RICE to the Rescue for Ankle Sprains
You’re strolling down the sidewalk when suddenly you trip and fall. Later that day your foot swells and you can’t put your full weight on it. Looks like the ankle may be sprained. Now what should you do?
According to the National Safety Council, if you can walk after your fall, you probably won’t need to see a doctor. But if your ankle swells immediately and you can’t walk on it, the ligament may be ruptured or the ankle broken. In that case medical attention will be necessary.
A sprained ankle is one of the most common reasons people visit emergency rooms or orthopedic doctors. In fact, 85 percent of all ankle injuries in sports are sprains.
To treat a sprained ankle, remember this term: RICE to the Rescue. By following the RICE procedure, aches and pains can be minimized:
- Rest: Injuries heal faster if you rest. Continued use of a moderate or severely sprained ankle can delay healing, increase pain, or worsen the injury. With a mild sprain, activity as tolerated after 1 to 2 days of rest can be helpful.

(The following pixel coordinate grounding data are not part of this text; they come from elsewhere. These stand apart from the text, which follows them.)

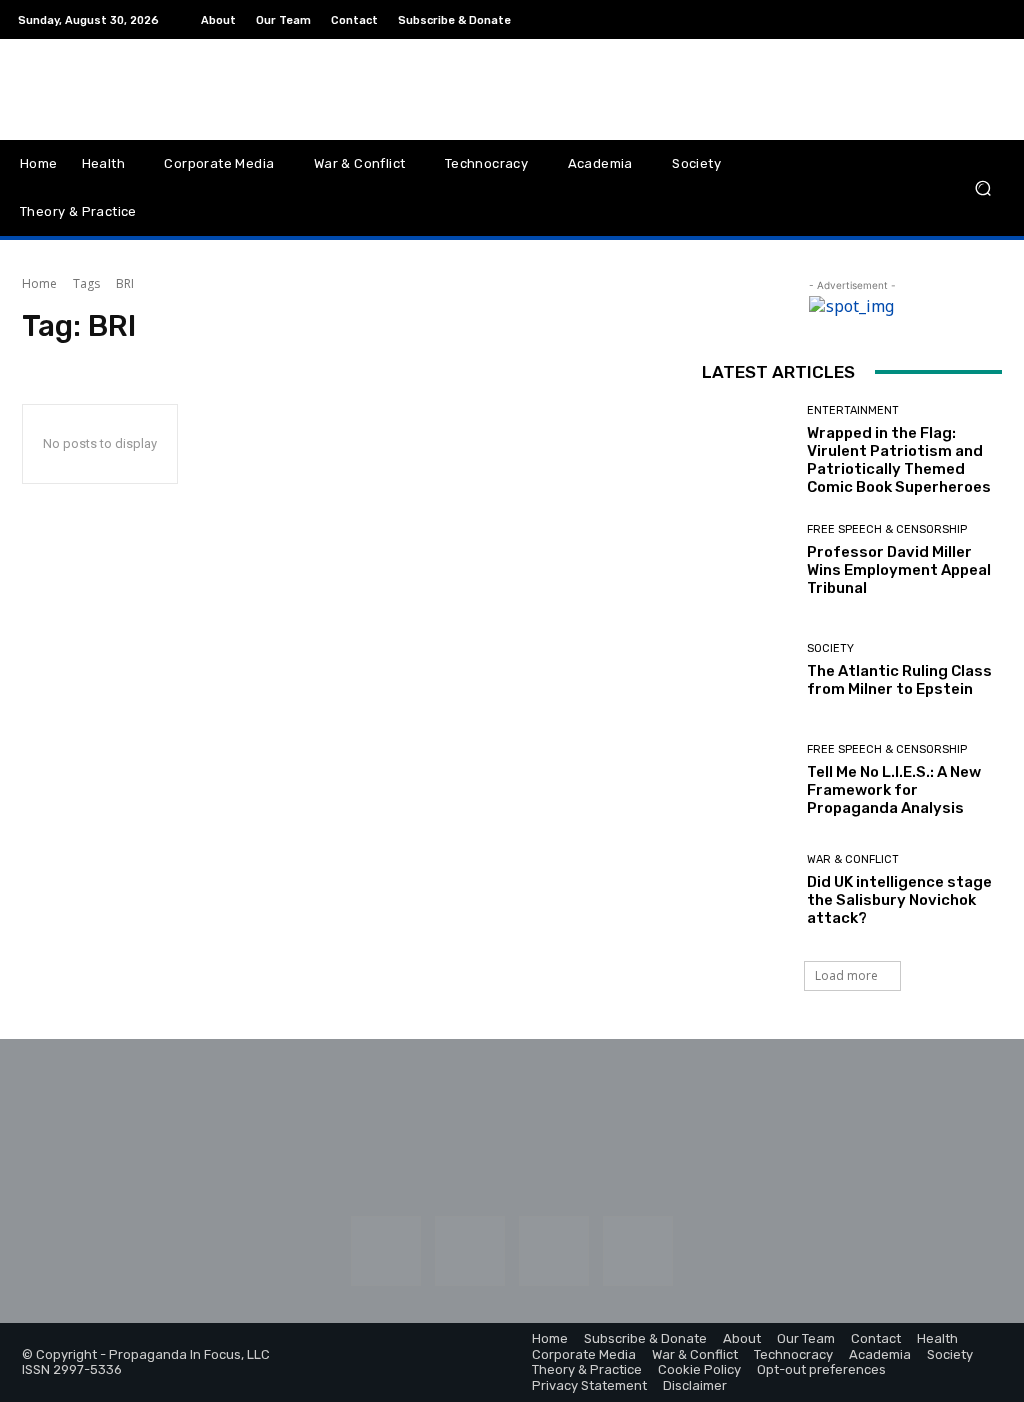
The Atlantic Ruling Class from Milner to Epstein (899, 680)
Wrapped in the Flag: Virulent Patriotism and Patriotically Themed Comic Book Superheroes (899, 460)
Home (39, 283)
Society (830, 648)
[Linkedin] (922, 20)
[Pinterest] (946, 20)
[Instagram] (898, 20)
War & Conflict (853, 859)
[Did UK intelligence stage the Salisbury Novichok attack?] (747, 891)
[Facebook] (874, 20)
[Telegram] (970, 20)
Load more (846, 975)
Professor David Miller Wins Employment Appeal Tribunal (899, 570)
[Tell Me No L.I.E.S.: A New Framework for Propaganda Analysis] (747, 781)
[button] (982, 187)
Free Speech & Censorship (887, 529)
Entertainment (853, 410)
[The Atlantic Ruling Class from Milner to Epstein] (747, 671)
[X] (994, 20)
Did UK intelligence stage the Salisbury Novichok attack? (899, 900)
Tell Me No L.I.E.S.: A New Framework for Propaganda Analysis (894, 790)
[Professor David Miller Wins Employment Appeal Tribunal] (747, 561)
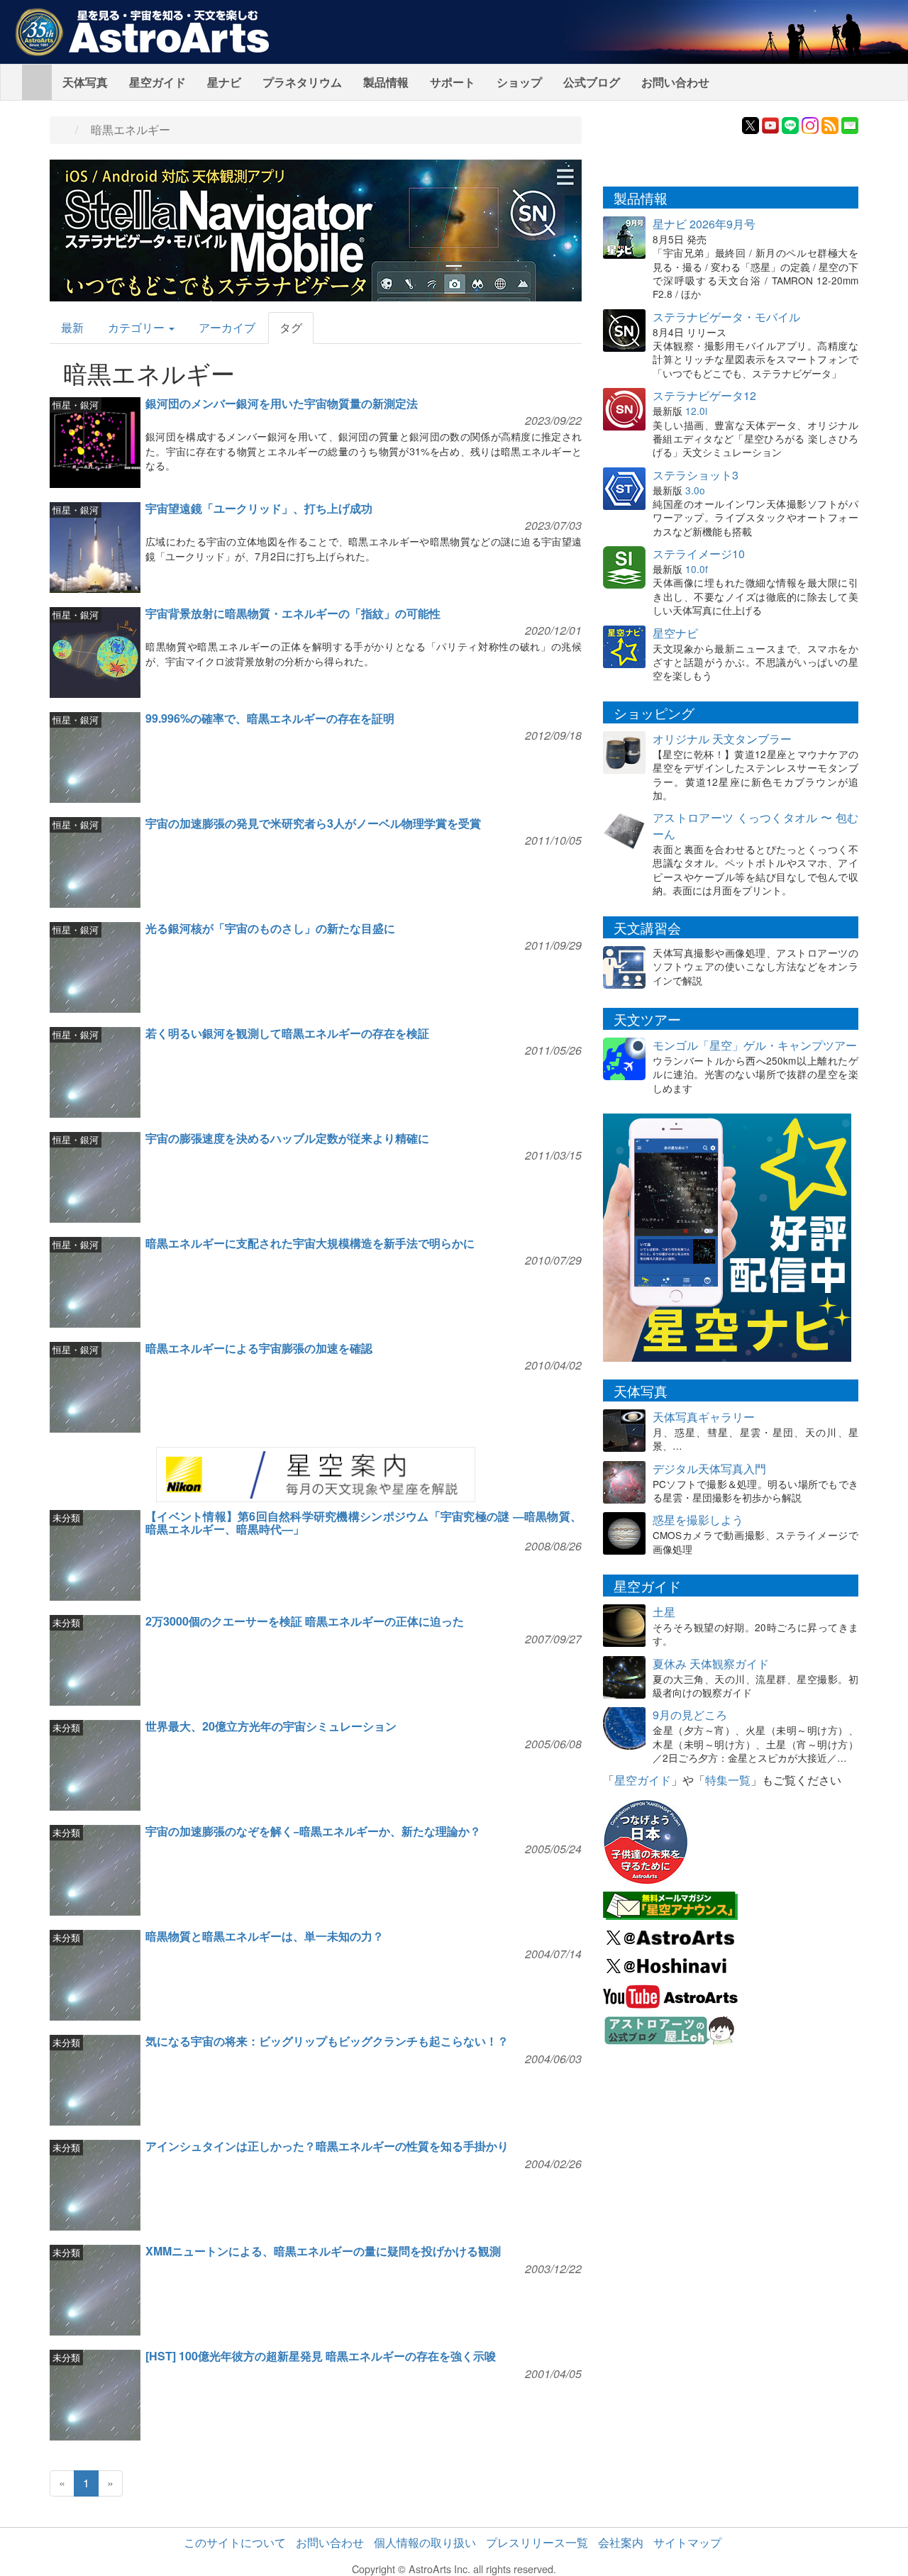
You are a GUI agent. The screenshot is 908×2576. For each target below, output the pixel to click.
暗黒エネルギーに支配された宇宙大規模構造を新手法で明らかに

- Ice: Wrap your ankle with a wet cloth. Apply an ice pack over the cloth (held in place with an elastic bandage) for 20 minutes every 2 to 3 hours during the first 48 to 72 hours. Remove the ice when your skin begins to feel numb.
- Compression: Remove the ice pack and wrap a u-shaped cloth around the ankle knob (held in place with an elastic bandage). Compression squeezes fluid from the injury site and limits swelling.
- Elevate: Raise your ankle above your heart for the first 24 hours, to minimize swelling and limit internal bleeding. The less swelling present, the faster an injury will heal.